▶ _TASK DESCRIPTION_
Pull every line containing "agent" out of the material below.
**** AVAILABLE DATA
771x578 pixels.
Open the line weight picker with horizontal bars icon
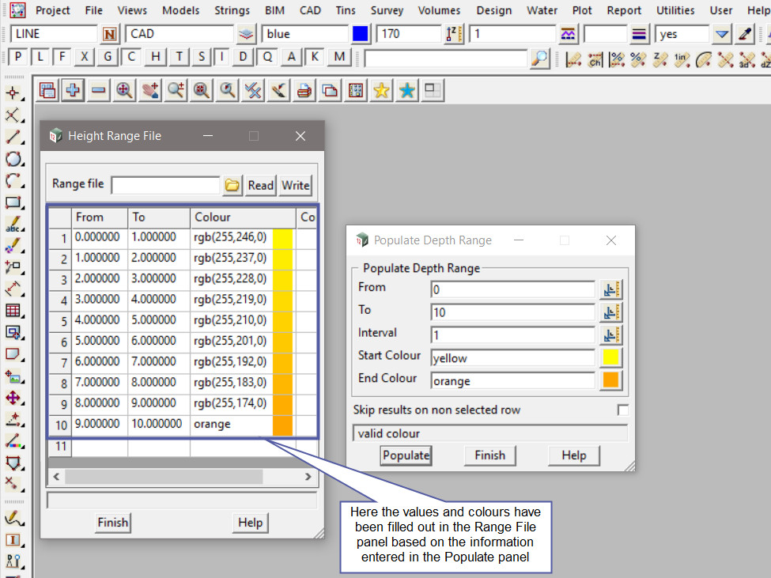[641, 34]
********
**** AVAILABLE DATA
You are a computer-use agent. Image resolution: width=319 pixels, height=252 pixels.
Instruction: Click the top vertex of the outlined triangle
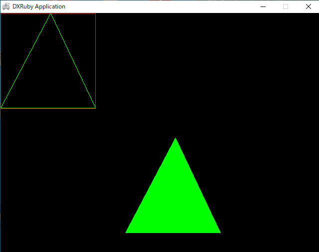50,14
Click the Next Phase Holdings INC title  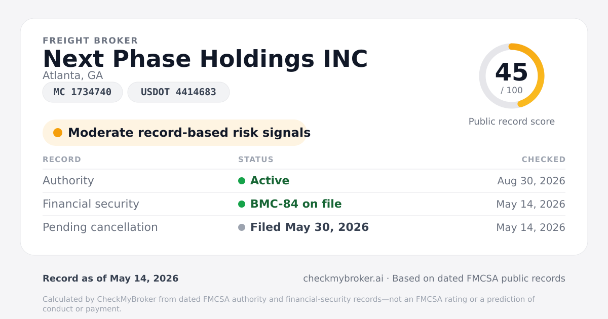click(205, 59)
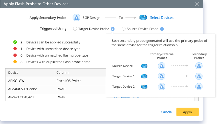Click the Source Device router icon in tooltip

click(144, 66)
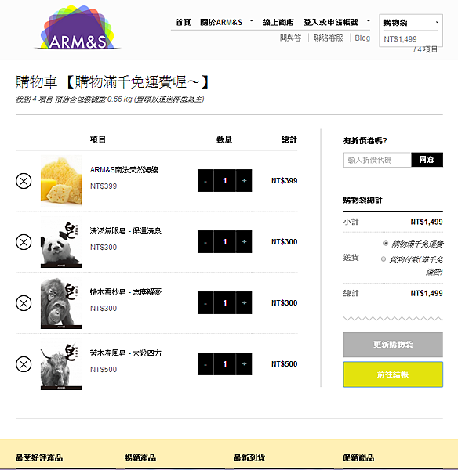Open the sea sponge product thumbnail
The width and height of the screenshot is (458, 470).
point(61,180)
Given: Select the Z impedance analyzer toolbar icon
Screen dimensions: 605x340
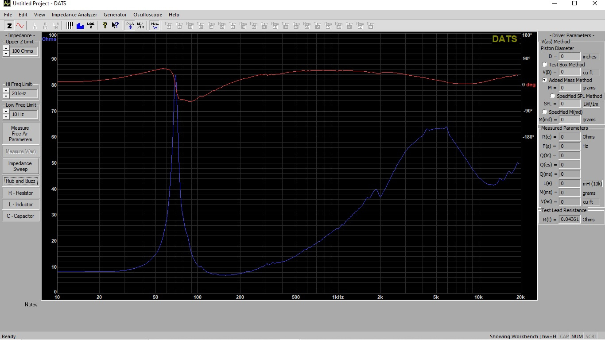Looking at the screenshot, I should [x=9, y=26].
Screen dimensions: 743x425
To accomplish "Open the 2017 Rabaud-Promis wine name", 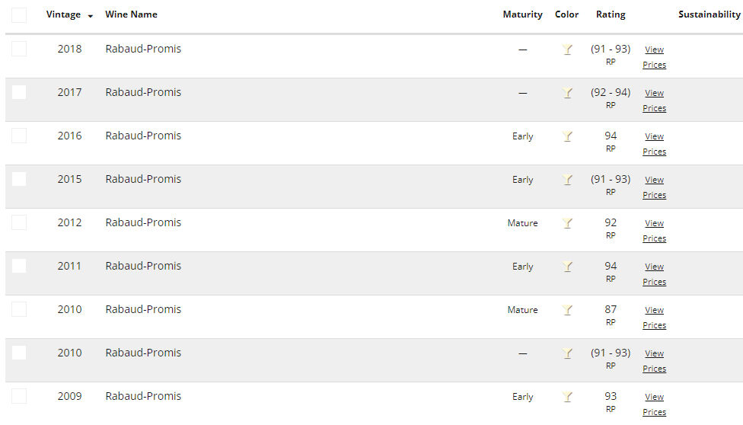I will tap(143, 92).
********
**** AVAILABLE DATA
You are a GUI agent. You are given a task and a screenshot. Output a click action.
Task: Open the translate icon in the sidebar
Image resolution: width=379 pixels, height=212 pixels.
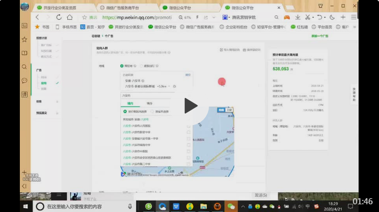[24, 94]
********
▶ _WRITTEN RESPONSE_
You are a computer-use agent. Image resolution: width=319 pixels, height=252 pixels.
You are a GUI agent. You are given a task and a screenshot. Output a click action.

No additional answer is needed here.